What Broke David Lynch?
Twonkey's Drive In
Greenside @ Nicolson Square
David Lynch is a hard act to follow. The undeniable auteur and quirky genius of cinema has made a name for himself both for his abstract, dreamlike Americanus Horribilis cinema and with the duality of his affably normal personality and weirdly oddness. There is great mileage in that style and certainly some in the story of how he brought The Elephant Man to the silver screen. But this show isn’t the vessel.

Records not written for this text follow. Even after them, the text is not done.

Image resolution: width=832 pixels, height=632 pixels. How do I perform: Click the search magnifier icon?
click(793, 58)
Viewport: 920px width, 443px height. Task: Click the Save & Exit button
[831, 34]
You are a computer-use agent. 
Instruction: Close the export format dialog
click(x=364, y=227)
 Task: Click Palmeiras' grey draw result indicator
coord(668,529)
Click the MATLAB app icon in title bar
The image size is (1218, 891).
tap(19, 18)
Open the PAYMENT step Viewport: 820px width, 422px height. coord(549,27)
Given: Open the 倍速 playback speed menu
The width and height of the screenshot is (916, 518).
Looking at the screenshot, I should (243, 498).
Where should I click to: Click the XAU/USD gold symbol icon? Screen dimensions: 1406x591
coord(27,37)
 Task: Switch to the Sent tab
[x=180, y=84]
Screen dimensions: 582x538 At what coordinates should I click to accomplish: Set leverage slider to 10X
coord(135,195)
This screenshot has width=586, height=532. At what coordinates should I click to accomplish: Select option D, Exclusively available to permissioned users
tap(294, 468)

Paul Vickers, of Twonkey fame, has brought this love letter to Lynch to the Fringe, in very much his signature style. With a bleach blonde quiff and a vague approximation at Lynch’s distinctive voice and cadence, it’s clear the bones of a good concept are at work here. Similarly, Steven Vickers’s portrayal of producer Mel Brooks does a weakly-closed fist of sounding like him occasionally when he phones in to berate the lack of progress on the set of the film.
Robert Atler and Miranda Shrapnell appear to do the requisite acting turns, with Atler as both John Hurt and Anthony Hopkins, the latter being the inarguable highlight of the piece. Shrapnell on the other hand is in full Lynchian dolly-girl mode, as a weird dreamlike imaginary friend, haunting Lynch and holding him back from greatness.
The trouble is, the abstract and weird narrative here is a mess. It’s one thing to ape Lynch’s style, but it helps to have a clear goal at work, or at least a great sense of comic timing. The laughs that came sounded more like the relief of sick-desperation, or just utter defeat at the inane weirdness that was occurring onstage. The occasional musical number does break things up, but the amount of watch and phone checking during the scene changes did little to assuage the fear that this just wasn’t landing.
Were this a Free Fringe show, then it might be more forgivable, but drawing audiences in with the promise of Lynch at full price, it’s impossible not to simply warn them away. Lynch lovers, this is not for you.